▸ Work instructions
Please copy out the entries until you have copied the line that contains "Viewport: 968px width, 545px height.", beginning with the first line.
[Data extract — start]
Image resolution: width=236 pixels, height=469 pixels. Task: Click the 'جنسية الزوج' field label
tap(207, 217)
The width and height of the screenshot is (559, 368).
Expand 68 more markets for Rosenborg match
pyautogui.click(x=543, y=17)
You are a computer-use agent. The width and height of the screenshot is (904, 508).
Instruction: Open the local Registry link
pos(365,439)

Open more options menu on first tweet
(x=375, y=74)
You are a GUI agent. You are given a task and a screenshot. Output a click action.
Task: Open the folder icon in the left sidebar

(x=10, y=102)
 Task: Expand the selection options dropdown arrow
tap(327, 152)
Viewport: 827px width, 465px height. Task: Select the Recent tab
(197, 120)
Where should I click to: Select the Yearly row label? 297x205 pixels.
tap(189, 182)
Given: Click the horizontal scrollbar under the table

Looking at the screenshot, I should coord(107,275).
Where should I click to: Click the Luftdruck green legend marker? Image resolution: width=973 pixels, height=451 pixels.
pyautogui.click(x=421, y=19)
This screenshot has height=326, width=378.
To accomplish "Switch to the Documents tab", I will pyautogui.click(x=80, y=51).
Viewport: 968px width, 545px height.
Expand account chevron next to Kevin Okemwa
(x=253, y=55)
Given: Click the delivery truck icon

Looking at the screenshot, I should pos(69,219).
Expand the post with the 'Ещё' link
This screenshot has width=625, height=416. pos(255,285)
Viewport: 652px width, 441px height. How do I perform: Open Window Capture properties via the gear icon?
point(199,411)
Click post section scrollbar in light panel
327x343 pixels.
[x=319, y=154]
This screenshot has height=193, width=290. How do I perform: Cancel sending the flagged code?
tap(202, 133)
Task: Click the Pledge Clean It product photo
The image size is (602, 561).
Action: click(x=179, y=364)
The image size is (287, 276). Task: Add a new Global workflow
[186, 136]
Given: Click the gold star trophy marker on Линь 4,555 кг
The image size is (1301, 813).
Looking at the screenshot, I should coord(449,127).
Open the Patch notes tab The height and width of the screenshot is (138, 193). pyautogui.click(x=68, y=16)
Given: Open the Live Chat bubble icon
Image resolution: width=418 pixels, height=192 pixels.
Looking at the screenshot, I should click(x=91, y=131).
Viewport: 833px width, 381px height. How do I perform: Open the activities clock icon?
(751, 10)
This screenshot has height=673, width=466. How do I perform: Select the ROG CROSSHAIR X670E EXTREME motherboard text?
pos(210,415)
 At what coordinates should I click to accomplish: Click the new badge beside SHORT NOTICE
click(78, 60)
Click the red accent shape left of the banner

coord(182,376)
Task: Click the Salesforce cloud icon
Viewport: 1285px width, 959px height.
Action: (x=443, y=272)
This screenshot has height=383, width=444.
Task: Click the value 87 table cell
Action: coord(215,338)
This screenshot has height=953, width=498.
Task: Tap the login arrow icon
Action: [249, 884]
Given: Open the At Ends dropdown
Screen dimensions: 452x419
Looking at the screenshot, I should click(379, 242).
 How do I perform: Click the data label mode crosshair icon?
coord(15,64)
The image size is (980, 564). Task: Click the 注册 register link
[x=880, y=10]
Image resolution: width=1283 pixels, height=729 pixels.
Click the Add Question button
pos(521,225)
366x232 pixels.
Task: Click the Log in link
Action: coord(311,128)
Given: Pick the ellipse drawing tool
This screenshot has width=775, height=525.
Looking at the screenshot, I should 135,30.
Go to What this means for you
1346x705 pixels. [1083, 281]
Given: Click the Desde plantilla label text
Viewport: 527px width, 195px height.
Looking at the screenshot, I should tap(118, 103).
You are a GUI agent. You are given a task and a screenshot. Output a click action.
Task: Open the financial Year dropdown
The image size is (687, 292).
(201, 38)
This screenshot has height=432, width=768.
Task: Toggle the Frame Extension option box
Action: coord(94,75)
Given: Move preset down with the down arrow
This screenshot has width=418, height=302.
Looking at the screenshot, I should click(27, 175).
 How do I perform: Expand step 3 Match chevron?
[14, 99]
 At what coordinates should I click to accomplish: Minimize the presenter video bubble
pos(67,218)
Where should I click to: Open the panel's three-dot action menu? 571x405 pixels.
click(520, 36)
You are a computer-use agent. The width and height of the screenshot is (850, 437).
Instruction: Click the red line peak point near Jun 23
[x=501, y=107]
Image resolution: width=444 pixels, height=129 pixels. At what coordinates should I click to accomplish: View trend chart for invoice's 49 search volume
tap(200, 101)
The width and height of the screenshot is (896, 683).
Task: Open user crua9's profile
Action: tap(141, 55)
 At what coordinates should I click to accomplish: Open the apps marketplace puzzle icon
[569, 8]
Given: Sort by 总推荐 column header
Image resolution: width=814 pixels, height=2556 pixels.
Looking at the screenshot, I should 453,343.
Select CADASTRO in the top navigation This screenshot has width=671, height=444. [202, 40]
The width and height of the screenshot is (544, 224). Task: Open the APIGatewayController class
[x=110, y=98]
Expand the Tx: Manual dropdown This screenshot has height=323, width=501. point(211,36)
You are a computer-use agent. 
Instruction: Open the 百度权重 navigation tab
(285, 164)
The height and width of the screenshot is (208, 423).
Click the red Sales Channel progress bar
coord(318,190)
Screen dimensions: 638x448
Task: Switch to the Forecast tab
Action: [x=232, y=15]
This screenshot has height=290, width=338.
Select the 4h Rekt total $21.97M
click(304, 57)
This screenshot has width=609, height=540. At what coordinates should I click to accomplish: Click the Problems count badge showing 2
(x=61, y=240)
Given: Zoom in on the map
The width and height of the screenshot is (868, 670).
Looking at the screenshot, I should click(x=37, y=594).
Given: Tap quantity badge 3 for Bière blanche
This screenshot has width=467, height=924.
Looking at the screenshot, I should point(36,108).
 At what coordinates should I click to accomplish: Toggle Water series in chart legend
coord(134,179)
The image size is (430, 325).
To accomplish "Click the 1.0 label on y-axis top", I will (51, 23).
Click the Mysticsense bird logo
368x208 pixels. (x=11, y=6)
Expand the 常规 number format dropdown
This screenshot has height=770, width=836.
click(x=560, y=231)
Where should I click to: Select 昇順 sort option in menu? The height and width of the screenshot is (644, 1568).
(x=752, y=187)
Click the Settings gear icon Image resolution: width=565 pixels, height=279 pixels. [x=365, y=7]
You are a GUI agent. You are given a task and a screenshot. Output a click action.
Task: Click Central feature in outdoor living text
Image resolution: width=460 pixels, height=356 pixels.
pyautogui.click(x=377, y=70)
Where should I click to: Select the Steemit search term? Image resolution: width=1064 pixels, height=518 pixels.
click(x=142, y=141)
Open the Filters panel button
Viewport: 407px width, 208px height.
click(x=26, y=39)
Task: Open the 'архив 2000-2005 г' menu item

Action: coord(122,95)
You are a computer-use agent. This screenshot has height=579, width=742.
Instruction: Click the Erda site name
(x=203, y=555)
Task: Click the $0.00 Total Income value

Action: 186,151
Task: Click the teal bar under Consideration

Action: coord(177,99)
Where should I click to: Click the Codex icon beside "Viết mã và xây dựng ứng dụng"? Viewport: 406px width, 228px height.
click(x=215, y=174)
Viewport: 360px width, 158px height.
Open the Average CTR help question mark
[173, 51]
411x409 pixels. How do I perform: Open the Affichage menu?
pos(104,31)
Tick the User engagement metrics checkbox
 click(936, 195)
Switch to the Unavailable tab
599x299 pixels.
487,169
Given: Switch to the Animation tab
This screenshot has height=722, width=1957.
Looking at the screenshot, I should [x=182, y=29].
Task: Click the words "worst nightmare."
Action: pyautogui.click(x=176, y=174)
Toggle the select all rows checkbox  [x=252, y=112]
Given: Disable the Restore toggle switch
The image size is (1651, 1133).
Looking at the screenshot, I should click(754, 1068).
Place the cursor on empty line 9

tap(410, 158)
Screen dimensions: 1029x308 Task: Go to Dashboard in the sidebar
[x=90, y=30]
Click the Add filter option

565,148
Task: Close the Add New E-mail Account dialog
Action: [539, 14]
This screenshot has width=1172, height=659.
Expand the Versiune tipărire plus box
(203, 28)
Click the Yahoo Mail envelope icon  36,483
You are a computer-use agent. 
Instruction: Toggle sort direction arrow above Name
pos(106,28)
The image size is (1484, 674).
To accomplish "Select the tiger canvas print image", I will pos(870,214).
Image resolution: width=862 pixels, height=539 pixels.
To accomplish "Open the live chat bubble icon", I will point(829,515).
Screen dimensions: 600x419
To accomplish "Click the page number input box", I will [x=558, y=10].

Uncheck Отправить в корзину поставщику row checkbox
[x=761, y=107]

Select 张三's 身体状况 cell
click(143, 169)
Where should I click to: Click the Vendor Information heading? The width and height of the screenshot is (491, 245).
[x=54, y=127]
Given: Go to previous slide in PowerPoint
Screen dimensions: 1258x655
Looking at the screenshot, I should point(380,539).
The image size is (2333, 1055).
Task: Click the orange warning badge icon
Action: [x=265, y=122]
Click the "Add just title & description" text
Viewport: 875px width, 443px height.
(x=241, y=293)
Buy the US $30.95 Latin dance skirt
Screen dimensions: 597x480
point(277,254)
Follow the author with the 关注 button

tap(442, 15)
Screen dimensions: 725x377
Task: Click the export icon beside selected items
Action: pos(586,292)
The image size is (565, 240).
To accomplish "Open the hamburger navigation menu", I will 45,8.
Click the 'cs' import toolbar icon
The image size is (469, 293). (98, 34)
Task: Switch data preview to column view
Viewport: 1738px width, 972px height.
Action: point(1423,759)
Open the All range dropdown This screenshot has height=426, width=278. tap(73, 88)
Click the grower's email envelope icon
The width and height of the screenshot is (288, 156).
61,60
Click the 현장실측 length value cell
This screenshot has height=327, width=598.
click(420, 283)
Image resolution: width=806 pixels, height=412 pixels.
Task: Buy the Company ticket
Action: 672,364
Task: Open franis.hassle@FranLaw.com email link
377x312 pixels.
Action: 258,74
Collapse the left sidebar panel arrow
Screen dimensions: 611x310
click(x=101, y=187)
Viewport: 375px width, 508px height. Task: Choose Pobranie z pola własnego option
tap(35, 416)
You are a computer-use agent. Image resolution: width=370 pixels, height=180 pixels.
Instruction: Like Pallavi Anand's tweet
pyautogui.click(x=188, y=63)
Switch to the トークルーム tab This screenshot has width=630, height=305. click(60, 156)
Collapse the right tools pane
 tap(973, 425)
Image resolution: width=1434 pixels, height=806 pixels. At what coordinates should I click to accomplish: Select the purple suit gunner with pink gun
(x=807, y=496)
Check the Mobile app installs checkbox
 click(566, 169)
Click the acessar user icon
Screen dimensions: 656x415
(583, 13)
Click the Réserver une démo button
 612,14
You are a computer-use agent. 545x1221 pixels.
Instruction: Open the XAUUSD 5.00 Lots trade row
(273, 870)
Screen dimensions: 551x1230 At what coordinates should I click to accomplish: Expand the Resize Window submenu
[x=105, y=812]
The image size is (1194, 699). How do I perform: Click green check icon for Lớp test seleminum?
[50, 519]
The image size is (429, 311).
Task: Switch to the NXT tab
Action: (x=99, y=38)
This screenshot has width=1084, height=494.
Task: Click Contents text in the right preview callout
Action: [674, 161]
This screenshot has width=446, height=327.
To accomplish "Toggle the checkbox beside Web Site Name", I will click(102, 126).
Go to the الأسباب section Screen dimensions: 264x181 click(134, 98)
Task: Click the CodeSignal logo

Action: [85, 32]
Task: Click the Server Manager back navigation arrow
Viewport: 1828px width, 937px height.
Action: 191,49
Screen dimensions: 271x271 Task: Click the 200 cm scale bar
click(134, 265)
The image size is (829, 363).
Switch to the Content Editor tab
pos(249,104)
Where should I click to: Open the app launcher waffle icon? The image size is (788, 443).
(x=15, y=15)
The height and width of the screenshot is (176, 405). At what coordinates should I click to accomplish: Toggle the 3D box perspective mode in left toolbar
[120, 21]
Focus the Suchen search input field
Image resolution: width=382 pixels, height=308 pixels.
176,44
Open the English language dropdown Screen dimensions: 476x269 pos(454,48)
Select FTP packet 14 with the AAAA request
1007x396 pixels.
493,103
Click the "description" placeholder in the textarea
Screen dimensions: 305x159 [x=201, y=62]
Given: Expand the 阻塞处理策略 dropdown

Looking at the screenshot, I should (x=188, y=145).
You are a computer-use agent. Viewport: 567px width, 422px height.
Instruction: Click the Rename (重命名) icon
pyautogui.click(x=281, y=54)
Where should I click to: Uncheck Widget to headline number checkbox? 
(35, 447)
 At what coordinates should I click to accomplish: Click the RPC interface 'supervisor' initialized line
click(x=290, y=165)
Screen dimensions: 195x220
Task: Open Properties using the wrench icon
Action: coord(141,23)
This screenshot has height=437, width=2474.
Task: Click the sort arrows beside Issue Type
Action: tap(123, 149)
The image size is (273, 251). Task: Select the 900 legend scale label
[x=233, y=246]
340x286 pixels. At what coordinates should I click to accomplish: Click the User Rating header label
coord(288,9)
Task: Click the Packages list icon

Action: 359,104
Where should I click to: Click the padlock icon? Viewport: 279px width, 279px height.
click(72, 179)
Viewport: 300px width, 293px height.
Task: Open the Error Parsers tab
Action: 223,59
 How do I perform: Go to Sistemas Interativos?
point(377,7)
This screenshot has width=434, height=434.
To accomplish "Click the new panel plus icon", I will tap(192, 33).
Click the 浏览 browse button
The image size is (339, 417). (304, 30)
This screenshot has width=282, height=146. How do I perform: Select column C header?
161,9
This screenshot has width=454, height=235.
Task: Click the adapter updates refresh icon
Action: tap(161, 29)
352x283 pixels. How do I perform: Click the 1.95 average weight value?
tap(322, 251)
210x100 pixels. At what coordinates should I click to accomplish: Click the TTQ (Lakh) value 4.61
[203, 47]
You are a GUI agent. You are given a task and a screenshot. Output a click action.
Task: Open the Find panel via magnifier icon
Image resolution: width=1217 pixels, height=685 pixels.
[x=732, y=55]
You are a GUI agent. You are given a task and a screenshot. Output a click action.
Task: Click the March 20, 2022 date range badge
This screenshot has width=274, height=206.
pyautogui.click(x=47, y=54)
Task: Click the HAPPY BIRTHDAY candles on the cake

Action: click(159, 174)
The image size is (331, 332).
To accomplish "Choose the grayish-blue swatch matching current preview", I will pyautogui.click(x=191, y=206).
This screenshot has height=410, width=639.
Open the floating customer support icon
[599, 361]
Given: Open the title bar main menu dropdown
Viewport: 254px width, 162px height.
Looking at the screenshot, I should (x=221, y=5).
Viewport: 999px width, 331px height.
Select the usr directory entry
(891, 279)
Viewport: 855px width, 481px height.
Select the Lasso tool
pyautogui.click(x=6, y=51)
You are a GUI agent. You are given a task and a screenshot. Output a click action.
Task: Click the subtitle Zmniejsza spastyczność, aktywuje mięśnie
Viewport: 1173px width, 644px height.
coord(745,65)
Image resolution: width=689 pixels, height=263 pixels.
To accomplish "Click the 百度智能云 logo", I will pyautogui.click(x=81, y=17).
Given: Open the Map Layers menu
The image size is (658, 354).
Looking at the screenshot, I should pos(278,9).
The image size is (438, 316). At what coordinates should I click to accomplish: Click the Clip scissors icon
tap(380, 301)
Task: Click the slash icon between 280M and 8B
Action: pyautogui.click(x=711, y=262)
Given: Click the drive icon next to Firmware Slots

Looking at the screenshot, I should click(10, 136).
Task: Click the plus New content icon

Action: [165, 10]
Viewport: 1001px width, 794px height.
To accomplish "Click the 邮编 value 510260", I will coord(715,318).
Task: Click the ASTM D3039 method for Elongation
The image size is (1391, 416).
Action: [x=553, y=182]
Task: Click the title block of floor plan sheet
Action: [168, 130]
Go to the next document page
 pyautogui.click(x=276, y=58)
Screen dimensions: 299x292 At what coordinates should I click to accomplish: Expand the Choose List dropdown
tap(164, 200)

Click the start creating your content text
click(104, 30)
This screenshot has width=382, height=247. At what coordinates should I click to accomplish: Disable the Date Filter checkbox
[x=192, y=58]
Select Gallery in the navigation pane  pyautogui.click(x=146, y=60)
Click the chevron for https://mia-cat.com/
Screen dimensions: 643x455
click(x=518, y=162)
[Data extract — finish]
▸ Output
Image resolution: width=236 pixels, height=469 pixels. Task: Click the 'جنسية الزوج' field label
tap(207, 217)
The width and height of the screenshot is (559, 368).
Expand 68 more markets for Rosenborg match
pyautogui.click(x=543, y=17)
You are a computer-use agent. The width and height of the screenshot is (904, 508).
Instruction: Open the local Registry link
pos(365,439)

Open more options menu on first tweet
(x=375, y=74)
You are a GUI agent. You are given a task and a screenshot. Output a click action.
Task: Open the folder icon in the left sidebar

(x=10, y=102)
 Task: Expand the selection options dropdown arrow
tap(327, 152)
Viewport: 827px width, 465px height. Task: Select the Recent tab
(197, 120)
Where should I click to: Select the Yearly row label? 297x205 pixels.
tap(189, 182)
Given: Click the horizontal scrollbar under the table

Looking at the screenshot, I should coord(107,275).
Where should I click to: Click the Luftdruck green legend marker? Image resolution: width=973 pixels, height=451 pixels.
pyautogui.click(x=421, y=19)
This screenshot has height=326, width=378.
To accomplish "Switch to the Documents tab", I will pyautogui.click(x=80, y=51).
Viewport: 968px width, 545px height.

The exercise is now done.